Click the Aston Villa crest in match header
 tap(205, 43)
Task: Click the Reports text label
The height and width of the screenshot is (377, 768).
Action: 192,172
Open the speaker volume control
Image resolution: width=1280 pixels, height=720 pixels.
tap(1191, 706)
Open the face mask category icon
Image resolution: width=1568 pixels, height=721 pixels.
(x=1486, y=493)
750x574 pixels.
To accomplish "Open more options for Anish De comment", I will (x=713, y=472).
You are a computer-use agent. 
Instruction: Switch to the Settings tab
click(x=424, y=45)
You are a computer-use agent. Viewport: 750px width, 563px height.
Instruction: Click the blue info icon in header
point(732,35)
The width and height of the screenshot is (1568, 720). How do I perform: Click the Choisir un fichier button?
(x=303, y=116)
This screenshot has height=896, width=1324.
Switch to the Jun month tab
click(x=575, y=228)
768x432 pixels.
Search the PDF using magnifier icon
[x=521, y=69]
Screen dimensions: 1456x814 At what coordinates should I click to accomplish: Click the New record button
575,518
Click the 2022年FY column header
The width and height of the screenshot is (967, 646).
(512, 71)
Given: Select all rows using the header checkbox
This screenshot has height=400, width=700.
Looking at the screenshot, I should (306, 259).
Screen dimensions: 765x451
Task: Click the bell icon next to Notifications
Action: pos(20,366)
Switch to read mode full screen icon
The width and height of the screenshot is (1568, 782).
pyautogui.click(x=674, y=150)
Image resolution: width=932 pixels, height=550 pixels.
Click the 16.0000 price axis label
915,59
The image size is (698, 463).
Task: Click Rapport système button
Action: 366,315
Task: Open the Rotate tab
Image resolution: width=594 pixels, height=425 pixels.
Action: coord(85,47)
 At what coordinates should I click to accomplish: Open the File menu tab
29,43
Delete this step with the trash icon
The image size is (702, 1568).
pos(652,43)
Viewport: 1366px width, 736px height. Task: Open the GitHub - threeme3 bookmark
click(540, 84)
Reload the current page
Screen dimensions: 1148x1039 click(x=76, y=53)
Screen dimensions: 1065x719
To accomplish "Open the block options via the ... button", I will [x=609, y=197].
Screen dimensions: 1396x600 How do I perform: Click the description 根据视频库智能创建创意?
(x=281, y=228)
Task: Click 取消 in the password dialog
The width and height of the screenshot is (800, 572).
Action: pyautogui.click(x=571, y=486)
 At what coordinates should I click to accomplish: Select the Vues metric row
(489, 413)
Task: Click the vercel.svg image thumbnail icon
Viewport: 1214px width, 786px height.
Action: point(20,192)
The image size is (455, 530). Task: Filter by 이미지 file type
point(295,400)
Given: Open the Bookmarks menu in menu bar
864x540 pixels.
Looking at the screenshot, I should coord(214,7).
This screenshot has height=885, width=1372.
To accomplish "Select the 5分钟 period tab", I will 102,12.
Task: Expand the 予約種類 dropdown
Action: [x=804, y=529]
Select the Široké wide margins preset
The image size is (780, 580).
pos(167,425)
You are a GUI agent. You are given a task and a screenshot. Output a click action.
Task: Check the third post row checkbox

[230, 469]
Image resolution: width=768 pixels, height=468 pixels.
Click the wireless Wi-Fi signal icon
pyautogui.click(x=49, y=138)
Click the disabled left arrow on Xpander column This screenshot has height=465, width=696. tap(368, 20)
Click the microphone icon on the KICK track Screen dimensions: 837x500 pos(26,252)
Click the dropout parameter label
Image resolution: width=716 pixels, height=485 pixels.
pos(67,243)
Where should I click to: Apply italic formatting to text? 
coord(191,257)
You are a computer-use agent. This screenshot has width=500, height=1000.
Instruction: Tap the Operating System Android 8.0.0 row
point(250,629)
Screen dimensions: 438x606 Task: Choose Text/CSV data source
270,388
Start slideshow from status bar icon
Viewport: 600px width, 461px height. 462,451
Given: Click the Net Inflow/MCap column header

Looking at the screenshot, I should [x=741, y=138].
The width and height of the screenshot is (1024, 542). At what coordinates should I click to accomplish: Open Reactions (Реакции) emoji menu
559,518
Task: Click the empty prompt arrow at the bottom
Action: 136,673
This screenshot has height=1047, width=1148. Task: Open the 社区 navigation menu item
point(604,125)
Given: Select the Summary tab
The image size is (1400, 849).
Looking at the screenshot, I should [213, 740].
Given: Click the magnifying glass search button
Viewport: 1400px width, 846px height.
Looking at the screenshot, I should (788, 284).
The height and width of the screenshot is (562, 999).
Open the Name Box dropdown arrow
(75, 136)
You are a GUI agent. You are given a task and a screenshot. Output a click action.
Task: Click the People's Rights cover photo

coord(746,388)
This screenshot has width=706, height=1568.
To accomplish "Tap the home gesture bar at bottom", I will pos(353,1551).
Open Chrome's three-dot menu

────────────────

**Exercise brief**
Write out word for word every line from the one containing "Given: Select the Summary tab" through the last line of the data, and no other line.

**Finished exercise**
Given: Select the Summary tab
The image size is (1400, 849).
Looking at the screenshot, I should [213, 740].
Given: Click the magnifying glass search button
Viewport: 1400px width, 846px height.
Looking at the screenshot, I should (788, 284).
The height and width of the screenshot is (562, 999).
Open the Name Box dropdown arrow
(75, 136)
You are a GUI agent. You are given a task and a screenshot. Output a click action.
Task: Click the People's Rights cover photo

coord(746,388)
This screenshot has width=706, height=1568.
To accomplish "Tap the home gesture bar at bottom", I will pos(353,1551).
Open Chrome's three-dot menu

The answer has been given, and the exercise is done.